Task objective → Rewrite the data below as a JSON list of strings, one string per line, covering everything from the line with "Datenschutz (52, 2526)" to the line with "Privacy Policy (33, 2389)", both included, and skipping blank lines.

Material to process →
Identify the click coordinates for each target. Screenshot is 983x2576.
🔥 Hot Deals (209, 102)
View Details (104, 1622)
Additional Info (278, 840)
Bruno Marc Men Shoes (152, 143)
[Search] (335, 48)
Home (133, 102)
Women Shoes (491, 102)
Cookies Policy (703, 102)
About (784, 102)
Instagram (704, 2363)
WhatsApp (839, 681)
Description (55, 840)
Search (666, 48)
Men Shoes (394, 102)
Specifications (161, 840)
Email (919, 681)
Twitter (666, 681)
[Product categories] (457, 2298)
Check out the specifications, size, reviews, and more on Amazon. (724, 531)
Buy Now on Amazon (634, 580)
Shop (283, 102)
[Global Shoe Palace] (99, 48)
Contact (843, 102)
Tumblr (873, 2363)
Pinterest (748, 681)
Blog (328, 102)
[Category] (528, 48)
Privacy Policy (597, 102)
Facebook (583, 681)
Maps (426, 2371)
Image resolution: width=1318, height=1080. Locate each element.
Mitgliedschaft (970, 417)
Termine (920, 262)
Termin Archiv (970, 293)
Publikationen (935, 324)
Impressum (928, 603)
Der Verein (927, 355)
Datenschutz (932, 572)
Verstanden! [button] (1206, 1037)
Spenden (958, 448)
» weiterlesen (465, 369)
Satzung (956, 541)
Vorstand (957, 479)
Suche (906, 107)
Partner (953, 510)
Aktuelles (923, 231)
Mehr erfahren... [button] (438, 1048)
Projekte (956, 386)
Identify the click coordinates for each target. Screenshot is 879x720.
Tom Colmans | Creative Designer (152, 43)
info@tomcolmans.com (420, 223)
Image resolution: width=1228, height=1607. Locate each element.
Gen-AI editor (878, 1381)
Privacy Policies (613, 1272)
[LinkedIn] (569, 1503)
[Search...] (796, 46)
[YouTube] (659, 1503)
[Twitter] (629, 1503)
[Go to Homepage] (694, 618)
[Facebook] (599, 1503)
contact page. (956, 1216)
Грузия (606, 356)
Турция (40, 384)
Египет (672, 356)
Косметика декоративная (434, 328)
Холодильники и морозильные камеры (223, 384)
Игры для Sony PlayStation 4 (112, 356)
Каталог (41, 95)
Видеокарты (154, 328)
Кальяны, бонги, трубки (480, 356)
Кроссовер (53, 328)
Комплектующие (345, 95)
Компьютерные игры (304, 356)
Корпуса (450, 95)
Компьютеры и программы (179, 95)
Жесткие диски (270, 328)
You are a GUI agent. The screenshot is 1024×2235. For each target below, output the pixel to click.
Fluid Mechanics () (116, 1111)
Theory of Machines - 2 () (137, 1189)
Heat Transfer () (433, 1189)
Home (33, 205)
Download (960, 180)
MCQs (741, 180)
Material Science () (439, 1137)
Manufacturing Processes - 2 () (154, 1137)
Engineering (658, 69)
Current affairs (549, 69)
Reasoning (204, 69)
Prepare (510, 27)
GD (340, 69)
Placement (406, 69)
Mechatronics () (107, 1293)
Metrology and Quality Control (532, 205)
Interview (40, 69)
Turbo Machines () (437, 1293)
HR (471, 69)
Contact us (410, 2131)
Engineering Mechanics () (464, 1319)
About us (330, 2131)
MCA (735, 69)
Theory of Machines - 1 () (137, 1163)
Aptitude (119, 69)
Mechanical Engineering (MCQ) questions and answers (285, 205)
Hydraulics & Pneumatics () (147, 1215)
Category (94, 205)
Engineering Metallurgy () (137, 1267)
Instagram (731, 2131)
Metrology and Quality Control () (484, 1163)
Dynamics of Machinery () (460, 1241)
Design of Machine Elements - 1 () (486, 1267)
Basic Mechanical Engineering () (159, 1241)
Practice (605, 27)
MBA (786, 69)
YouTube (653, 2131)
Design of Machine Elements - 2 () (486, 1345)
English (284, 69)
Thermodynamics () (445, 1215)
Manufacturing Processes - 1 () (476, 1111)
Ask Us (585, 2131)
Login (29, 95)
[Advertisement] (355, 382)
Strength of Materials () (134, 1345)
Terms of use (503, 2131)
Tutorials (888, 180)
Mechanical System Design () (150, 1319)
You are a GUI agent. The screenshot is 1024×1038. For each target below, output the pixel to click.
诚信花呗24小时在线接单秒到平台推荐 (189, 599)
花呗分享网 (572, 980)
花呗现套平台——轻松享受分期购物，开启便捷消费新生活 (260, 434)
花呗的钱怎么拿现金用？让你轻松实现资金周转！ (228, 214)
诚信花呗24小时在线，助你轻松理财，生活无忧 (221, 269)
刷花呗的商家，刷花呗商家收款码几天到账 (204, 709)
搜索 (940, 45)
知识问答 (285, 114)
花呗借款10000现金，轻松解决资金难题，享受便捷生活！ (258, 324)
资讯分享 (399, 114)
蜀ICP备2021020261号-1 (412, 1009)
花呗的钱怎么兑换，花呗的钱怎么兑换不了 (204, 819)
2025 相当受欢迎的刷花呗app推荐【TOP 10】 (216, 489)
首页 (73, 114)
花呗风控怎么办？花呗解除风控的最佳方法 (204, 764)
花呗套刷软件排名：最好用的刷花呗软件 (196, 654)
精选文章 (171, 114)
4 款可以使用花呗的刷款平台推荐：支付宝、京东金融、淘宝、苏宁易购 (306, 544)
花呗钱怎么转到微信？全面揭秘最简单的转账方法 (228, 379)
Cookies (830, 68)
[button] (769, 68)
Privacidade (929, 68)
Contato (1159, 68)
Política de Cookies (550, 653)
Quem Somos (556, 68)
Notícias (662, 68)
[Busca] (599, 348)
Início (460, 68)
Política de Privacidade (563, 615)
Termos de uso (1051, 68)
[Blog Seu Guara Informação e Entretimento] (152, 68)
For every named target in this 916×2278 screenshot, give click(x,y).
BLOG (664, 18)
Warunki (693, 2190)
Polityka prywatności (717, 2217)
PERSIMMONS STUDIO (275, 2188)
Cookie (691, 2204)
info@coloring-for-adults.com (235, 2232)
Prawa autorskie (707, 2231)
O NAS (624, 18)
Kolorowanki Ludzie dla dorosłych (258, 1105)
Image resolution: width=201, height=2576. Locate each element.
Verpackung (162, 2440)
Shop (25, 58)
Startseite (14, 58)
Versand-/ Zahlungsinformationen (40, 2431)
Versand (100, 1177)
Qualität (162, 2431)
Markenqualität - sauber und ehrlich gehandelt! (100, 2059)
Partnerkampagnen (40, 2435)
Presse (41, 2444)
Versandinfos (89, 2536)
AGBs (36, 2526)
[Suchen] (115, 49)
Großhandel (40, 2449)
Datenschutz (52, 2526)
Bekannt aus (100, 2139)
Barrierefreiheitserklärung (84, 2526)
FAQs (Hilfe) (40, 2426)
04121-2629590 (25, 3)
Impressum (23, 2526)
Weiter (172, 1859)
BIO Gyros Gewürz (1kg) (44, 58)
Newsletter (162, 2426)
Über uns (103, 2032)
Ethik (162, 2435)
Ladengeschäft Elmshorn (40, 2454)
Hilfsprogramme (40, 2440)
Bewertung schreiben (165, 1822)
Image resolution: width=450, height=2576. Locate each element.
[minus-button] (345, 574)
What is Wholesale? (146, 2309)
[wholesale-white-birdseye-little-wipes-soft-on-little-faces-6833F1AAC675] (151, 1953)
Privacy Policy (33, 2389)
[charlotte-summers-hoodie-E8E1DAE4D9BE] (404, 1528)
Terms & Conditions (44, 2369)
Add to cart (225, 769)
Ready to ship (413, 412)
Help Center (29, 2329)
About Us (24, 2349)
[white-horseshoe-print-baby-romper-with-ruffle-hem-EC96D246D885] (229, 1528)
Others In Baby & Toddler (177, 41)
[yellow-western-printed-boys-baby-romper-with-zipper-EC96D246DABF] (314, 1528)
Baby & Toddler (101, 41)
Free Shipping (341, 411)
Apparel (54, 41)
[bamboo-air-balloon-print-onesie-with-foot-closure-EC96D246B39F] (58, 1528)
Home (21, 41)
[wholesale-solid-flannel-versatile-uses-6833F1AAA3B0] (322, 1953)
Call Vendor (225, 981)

Response →
[
  "Datenschutz (52, 2526)",
  "Bekannt aus (100, 2139)",
  "Barrierefreiheitserklärung (84, 2526)",
  "FAQs (Hilfe) (40, 2426)",
  "04121-2629590 (25, 3)",
  "Impressum (23, 2526)",
  "Weiter (172, 1859)",
  "BIO Gyros Gewürz (1kg) (44, 58)",
  "Newsletter (162, 2426)",
  "Über uns (103, 2032)",
  "Ethik (162, 2435)",
  "Ladengeschäft Elmshorn (40, 2454)",
  "Hilfsprogramme (40, 2440)",
  "Bewertung schreiben (165, 1822)",
  "Image resolution: width=450, height=2576. Locate each element.",
  "[minus-button] (345, 574)",
  "What is Wholesale? (146, 2309)",
  "[wholesale-white-birdseye-little-wipes-soft-on-little-faces-6833F1AAC675] (151, 1953)",
  "Privacy Policy (33, 2389)"
]